----- TEKS BACAAN -----
Mana yang lebih tepat, mengenalkan nama-nama huruf dulu kepada anak, baru merangkainya jadi kata atau kenalkan kata dulu, kemudian anak diberi tahu nama-nama huruf?
Kedua cara itu sepertinya sama saja, namun percayakah Anda bahwa keduanya memiliki dampak yang berbeda. Pernahkah Anda mencoba menyusun puzzle? Faktanya, mengetahui sejak awal gambar yang akan dihasilkan dari kepingan puzzle akan mempermudah kita memecahkan teka-tekinya dibandingkan langsung menyusunnya tanpa melihat gambar akhir.
Huruf ibarat kepingan puzzle, merupakan bagian kecil gambar yang tidak bisa didefinisikan bentuk dan maknanya. Huruf tidak menarik bagi anak-anak, sebagaimana mur dan baut ketika ia tidak terpasang di rangkaian mainan mereka.
Huruf akan membuat anak antusias ketika mereka tahu bahwa itulah yang menjadi elemen penyusun kata yang biasa mereka ucapkan.
Ketika anak-anak diajak mengeja atau merangkai huruf untuk bisa membunyikan pola gabungannya, ada sejenis beban yang menyertai otak. Beban itu adalah ketidakjelasan tujuan. Jika kemampuan anak untuk bertahan tidak cukup baik, maka kegiatan mengeja sangat mungkin akan melumpuhkan minat belajar pada tahap selanjutnya.
-----
> _DAFTAR TUGAS_:
A. Dalam teks tentang mengenalkan huruf kepada anak, apa beban yang menyertai otak anak saat mereka diajak mengeja?
B. Tuliskan ulang bagian teks tentang mengenalkan huruf kepada anak dari "Huruf akan membuat" sampai "pada tahap selanjutnya.".
C. Teruskan teks tentang mengenalkan huruf kepada anak dari kalimat terakhirnya.
----- DAFTAR ITEM -----
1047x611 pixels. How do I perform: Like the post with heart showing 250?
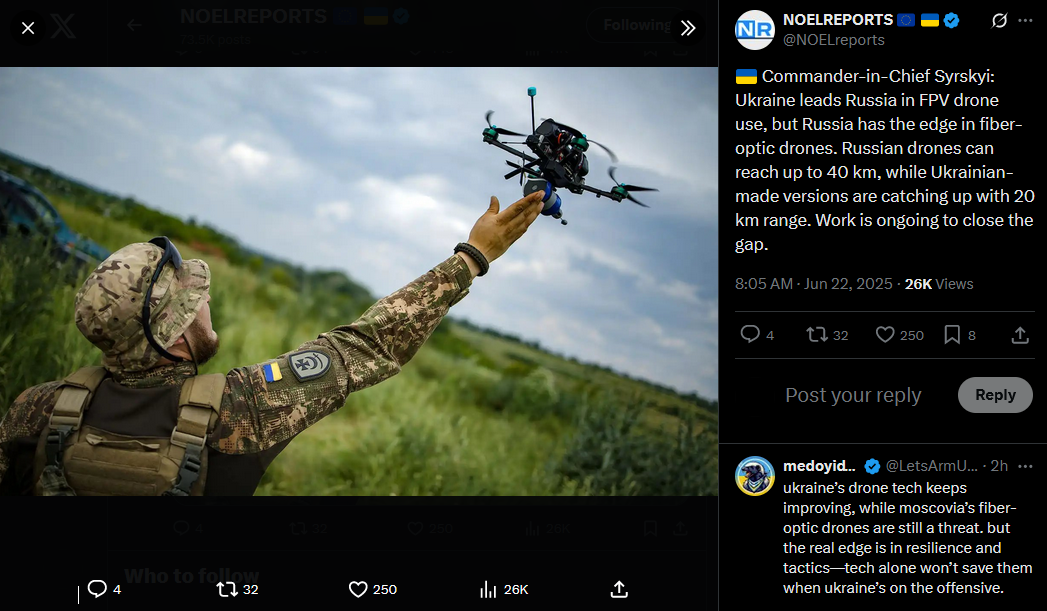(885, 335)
-----
----- DAFTAR ITEM -----
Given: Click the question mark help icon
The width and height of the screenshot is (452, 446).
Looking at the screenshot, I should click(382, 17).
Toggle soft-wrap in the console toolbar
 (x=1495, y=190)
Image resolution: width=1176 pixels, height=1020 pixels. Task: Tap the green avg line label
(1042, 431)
-----
> _JAWABAN PER TUGAS_:
A. Ketidakjelasan tujuan.

B.
Huruf akan membuat anak antusias ketika mereka tahu bahwa itulah yang menjadi elemen penyusun kata yang biasa mereka ucapkan.
Ketika anak-anak diajak mengeja atau merangkai huruf untuk bisa membunyikan pola gabungannya, ada sejenis beban yang menyertai otak. Beban itu adalah ketidakjelasan tujuan. Jika kemampuan anak untuk bertahan tidak cukup baik, maka kegiatan mengeja sangat mungkin akan melumpuhkan minat belajar pada tahap selanjutnya.

C.
Bagi orang dewasa sebenarnya hal ini juga sering terjadi. Kisah ini mungkin dapat menjadi sebuah gambaran. Seorang pekerja bangunan bernama A diajak untuk mengerjakan sebuah proyek. Ia mendapat tugas untuk mendampingi tukang lain yang lebih senior. Apa yang ia kerjakan? Ia hanya perlu menyaring pasir, mencampur pasirnya dengan semen, mengangkut batu bata, dan membawa adukan itu ke tukang senior untuk digunakan. Ia tidak pernah diberi tahu apa yang akan dibangun dan bagaimana bentuknya. Karena yang ia hadapi hanyalah pasir, semen, batu-bata, maka di dalam pikirannya, hanya itulah yang ada. Rasa bosan pun kerap datang menghinggapinya karena terus-menerus melakukan hal yang sama tanpa tahu betul apa yang akan ia buat. Ketika orang bertanya kepadanya, apa yang sedang dikerjakan, maka jawabannya, “Jadi kuli, Pak”.
Bandingkan dengan pekerja bangunan lain, sebutlah B. Sejak awal ia bekerja dalam sebuah proyek, mandor dan seniornya sudah bercerita bahwa yang akan mereka bangun adalah Taman Kanak-Kanak. Si mandor menunjukkan gambar denahnya dan juga gambaran bangunan dalam versi tiga dimensi beserta berbagai kelengkapannya. Saat sesi bekerja dimulai, dari mandor hingga pekerja kasar yang bersentuhan langsung dengan pengadukan pasir secara sadar memiliki sebuah tujuan dan gambaran yang sama. Apa pengaruhnya bagi tim yang bekerja? Ternyata mereka memiliki semangat lebih besar. Ketika orang bertanya kepada B, apa yang sedang ia kerjakan, maka jawabannya, “Aku sedang membangun Taman Kanak-Kanak”. Jika ada saatnya rasa lelah dan bosan datang, ia ingat lagi kepada gambaran besar yang sudah ada di pikirannya, “Aku sedang membangun Taman Kanak-Kanak”. Gambaran besar itu bukan hanya memicu semangat untuk menyelesaikannya, namun menyentuh sisi kemanusiaan pekerja B, bahwa apa yang dikerjakannya adalah sesuatu yang berarti.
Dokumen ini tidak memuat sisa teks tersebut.